40c Art. 137 cpv. 2 CC

Pubblicazione: Estratto da Rivista ticinese di diritto I-2005, III. Diritto di famiglia


Misure provvisionali in pendenza di divorzio: reddito del coniuge

Il valore locativo va compreso nel reddito del coniuge che abita in casa propria? (consid. 4).
Spetta al coniuge che invoca una diminuzione del proprio reddito per malattia duratura rendere verosimile gli estremi dell'affezione. L'accertamento di patologie che comportino l'inabilità lucrativa richiede, per principio, un esame specialistico. In un procedimento provvisionale, improntato alla sommarietà, il giudice statuisce sulla base della verosimiglianza, sicché l'esecuzione di una perizia va riservata al merito (consid. 7).
Durante la vita separata, se non si può ragionevolmente contare su una ripresa della comunione domestica, occorre prendere in considerazione anche i criteri applicabili al mantenimento dopo il divorzio, ma ciò non significa che il riparto a metà dell'eccedenza non sia più applicabile (consid. 9).
I CCA 30.4.2004 N. 11.2003.101


4. Il convenuto sostiene poi che dalla tassazione 2001/02 della moglie risulta un reddito di fr. 9400.- annui, al quale occorre aggiungere il valore locativo dell’abitazione coniugale di fr. 25 700.-, onde entrate nette per almeno fr. 2925.- mensili. Già nella sentenza del 14 novembre 2001 questa Camera ha avuto modo di precisare, nondimeno, che il valore locativo è un dato puramente fiscale, dal quale il proprietario non trae alcun vantaggio effettivo (I CCA, sentenza inc. 11.2000.28 del 18 luglio 2001, consid. 3b). Diverso sarebbe il caso ove la moglie occupasse per suo comodo un alloggio sproporzionato alle sue esigenze (v. SPYCHER, Unterhaltsleistungen bei Scheidung: Grundlagen und Bemessungsmethoden, Berna 1996, pag. 86 con rinvii), ciò che tuttavia l’appellante non pretende. Tutt’al più, della circostanza che un coniuge occupi un immobile di sua proprietà si può tenere conto nella valutazione del fabbisogno (SCHWENZER, Praxiskommentar Scheidungsrecht, Basilea 2000, n. 20 ad art. 125 CC). In concreto però nulla è stato considerato come onere d’alloggio per la moglie. Del resto, lo stesso appellante ha ottenuto in precedenza la detrazione di tale importo dai propri redditi. Non si vede pertanto come oggi egli possa chiederne il computo fra le entrate della moglie, per tacere del fatto che l’abitazione coniugale gli è stata assegnata nel frattempo. […]

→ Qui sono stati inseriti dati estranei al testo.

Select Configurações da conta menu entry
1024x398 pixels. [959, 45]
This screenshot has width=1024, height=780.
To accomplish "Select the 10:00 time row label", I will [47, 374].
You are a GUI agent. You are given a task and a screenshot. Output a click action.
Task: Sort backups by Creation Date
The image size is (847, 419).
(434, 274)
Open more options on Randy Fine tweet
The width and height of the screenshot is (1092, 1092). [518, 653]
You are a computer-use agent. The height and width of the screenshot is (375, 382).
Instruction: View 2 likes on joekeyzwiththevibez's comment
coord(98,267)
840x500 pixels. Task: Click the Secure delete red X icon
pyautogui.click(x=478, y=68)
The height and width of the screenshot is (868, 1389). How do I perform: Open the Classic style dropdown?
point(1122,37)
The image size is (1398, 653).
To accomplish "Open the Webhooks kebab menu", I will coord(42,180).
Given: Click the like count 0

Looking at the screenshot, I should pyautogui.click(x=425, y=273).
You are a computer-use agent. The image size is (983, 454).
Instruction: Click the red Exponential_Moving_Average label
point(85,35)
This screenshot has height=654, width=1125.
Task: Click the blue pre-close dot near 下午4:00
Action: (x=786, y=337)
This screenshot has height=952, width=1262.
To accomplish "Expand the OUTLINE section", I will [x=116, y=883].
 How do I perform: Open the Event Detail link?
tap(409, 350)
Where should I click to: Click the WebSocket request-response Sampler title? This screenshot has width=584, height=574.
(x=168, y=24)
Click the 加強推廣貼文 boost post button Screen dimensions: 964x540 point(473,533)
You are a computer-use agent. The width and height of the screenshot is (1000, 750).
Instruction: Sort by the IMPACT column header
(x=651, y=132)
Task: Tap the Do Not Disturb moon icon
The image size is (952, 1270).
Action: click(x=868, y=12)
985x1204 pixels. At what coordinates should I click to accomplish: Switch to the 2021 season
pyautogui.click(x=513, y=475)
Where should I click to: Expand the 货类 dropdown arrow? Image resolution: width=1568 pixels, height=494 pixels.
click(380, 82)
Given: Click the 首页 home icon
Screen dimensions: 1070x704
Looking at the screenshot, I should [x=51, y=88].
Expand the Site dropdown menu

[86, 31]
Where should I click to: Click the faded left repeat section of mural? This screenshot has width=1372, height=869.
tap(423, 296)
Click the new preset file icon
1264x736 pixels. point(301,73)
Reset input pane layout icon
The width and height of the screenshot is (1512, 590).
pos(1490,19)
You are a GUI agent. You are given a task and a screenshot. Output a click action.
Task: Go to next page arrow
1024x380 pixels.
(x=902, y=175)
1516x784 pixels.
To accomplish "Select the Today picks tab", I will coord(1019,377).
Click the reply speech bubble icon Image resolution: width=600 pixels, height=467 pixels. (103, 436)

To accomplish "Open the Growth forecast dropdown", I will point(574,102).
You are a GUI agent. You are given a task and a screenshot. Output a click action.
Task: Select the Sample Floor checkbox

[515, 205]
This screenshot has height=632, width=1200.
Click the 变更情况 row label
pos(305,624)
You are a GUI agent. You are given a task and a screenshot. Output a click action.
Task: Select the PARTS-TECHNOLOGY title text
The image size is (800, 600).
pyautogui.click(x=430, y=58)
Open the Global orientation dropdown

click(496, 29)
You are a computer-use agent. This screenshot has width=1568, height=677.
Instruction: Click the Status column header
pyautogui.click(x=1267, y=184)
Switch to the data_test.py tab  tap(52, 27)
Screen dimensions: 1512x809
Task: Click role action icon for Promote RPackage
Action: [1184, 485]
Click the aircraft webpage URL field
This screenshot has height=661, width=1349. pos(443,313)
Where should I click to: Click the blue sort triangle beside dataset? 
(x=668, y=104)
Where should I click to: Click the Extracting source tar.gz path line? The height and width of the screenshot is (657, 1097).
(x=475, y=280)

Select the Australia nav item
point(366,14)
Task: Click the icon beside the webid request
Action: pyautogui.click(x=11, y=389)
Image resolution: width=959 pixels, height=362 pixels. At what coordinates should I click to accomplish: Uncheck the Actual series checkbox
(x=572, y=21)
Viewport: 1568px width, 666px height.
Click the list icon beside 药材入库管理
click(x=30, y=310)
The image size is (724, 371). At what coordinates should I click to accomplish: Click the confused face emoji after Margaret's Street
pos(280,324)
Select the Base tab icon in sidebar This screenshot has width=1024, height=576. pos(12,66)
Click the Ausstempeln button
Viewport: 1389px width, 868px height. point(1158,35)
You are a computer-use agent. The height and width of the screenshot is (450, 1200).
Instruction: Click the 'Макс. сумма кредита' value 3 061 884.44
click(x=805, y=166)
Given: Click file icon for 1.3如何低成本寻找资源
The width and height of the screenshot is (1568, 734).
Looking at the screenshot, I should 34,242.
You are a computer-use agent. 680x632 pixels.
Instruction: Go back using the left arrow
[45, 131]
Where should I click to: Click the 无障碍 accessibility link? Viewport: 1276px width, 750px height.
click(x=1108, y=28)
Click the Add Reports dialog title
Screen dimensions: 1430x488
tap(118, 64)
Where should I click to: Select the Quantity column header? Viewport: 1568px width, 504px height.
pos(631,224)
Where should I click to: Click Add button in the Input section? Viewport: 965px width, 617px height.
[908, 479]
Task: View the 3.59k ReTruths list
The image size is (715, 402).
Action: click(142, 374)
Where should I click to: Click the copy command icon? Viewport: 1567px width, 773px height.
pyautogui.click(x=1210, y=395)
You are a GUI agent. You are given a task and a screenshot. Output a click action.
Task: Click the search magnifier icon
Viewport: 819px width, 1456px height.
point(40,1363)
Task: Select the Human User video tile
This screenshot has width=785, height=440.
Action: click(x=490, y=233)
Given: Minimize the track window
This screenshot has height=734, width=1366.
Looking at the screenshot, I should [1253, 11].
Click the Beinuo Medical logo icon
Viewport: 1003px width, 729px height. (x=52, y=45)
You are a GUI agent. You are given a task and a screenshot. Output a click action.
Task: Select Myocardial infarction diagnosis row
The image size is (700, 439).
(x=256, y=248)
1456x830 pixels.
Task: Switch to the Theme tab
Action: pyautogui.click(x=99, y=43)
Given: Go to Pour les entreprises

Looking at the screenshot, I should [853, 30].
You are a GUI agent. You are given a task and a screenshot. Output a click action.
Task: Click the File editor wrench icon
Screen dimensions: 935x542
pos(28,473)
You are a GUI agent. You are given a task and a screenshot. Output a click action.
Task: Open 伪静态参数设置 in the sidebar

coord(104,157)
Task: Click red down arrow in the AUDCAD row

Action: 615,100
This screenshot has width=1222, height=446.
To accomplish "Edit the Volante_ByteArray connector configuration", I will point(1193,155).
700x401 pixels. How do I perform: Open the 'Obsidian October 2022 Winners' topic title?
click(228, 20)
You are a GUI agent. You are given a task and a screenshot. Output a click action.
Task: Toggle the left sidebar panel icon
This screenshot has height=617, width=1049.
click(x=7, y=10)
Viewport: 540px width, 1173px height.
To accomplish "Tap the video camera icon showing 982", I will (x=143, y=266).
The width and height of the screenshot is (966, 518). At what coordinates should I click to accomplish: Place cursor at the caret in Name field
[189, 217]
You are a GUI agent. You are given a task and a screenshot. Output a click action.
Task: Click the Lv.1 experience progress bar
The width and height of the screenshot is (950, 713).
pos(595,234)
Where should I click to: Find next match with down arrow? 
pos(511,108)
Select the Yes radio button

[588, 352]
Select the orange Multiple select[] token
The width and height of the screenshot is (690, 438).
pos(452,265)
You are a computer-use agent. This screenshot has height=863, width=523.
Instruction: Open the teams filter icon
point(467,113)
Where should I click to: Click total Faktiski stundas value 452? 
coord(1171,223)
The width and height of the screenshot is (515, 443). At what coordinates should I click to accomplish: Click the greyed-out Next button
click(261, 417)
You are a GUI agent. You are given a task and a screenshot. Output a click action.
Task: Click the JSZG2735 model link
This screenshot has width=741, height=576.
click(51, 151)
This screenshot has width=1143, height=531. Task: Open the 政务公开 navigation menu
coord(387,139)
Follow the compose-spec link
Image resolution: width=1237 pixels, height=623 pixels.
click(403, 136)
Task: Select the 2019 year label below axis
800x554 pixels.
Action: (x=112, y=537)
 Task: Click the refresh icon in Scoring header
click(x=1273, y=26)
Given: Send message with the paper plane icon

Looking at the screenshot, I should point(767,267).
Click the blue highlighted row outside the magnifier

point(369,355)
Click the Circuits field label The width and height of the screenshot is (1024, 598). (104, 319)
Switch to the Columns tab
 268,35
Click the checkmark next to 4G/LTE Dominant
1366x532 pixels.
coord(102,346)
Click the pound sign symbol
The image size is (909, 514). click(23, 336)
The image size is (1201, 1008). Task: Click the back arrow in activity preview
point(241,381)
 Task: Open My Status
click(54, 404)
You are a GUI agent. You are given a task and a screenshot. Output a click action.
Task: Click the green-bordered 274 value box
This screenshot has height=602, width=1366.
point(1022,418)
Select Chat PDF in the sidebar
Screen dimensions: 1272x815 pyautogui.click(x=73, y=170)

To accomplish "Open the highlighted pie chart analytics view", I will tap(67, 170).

9. Il marito sostiene, infine, che il calcolo del contributo cautelare secondo il riparto a metà dell’eccedenza non si giustifica quando il matrimonio sia ormai destinato allo scioglimento. Nel quadro di misure a protezione dell’unione coniugale il Tribunale federale ha avuto modo di precisare invero che in caso di vita separata, se non si può ragionevolmente contare su una ripresa della comunione domestica, occorre prendere in considerazione i criteri applicabili al mantenimento dopo il divorzio per decidere il contributo alimentare, e in particolare la questione inerente alla ripresa rispettivamente all’estensione dell’attività lucrativa di un coniuge, valutando – alla luce dei criteri dell’art. 125 cpv. 2 CC – se ciò possa essergli ragionevolmente imposto e appaia possibile dal profilo economico (DTF 128 III 65, in particolare 67 consid. 4). Ciò non significa che il riparto a metà dell’eccedenza non sia più applicabile, dal momento che fino al divorzio sussiste il dovere di reciproca assistenza derivante dal matrimonio (art. 163 CC).